__REQUIRED WORK__
Find where "[Strava] (646, 1292)" occurs in the data below, and retype that line and every later line exactly.

Saved entries:
⟨
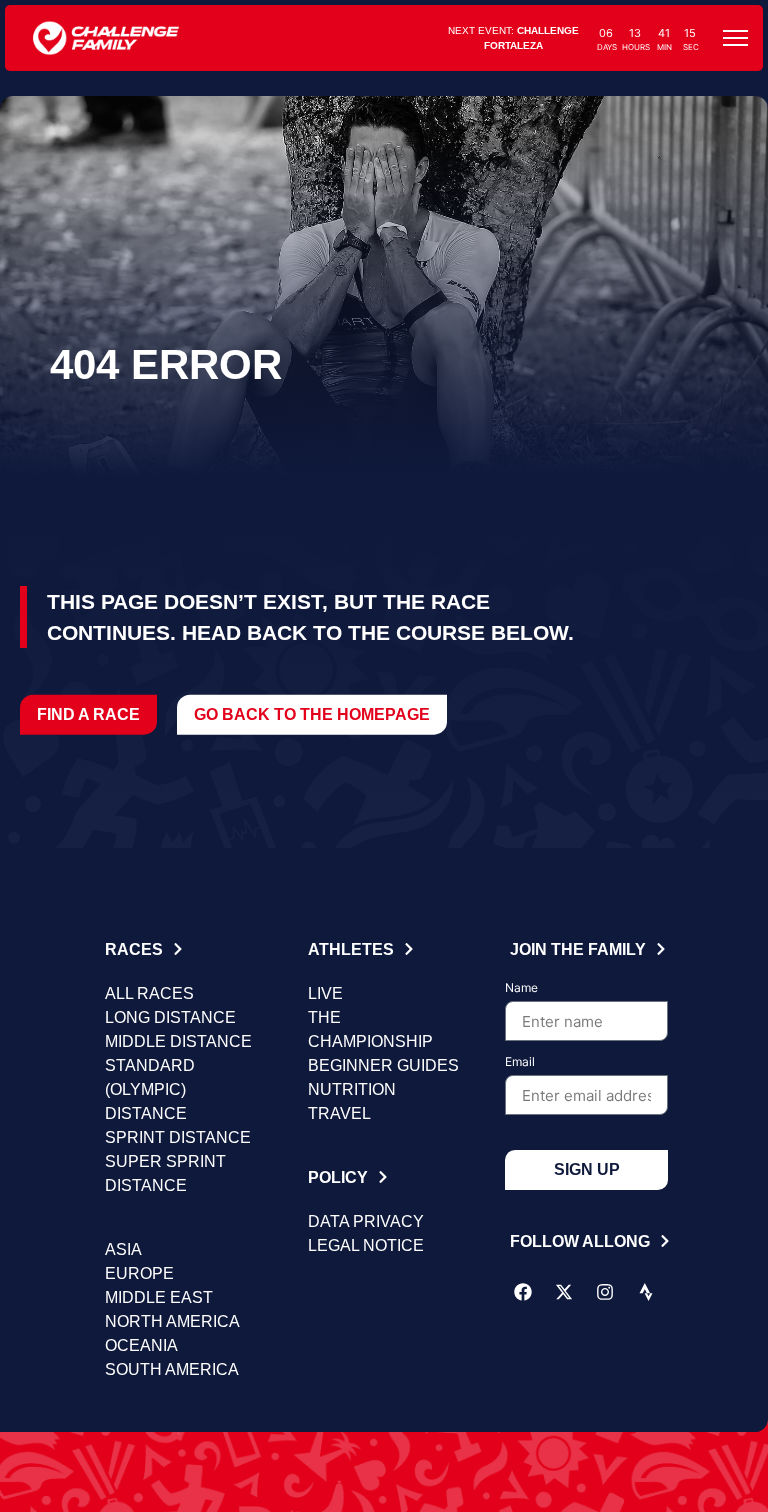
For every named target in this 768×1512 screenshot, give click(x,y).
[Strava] (646, 1292)
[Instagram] (605, 1292)
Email (520, 1062)
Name (521, 988)
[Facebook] (523, 1292)
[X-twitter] (564, 1292)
⟩
__RESULT FOR THIS TASK__
[Strava] (646, 1292)
[Instagram] (605, 1292)
Email (520, 1062)
Name (521, 988)
[Facebook] (523, 1292)
[X-twitter] (564, 1292)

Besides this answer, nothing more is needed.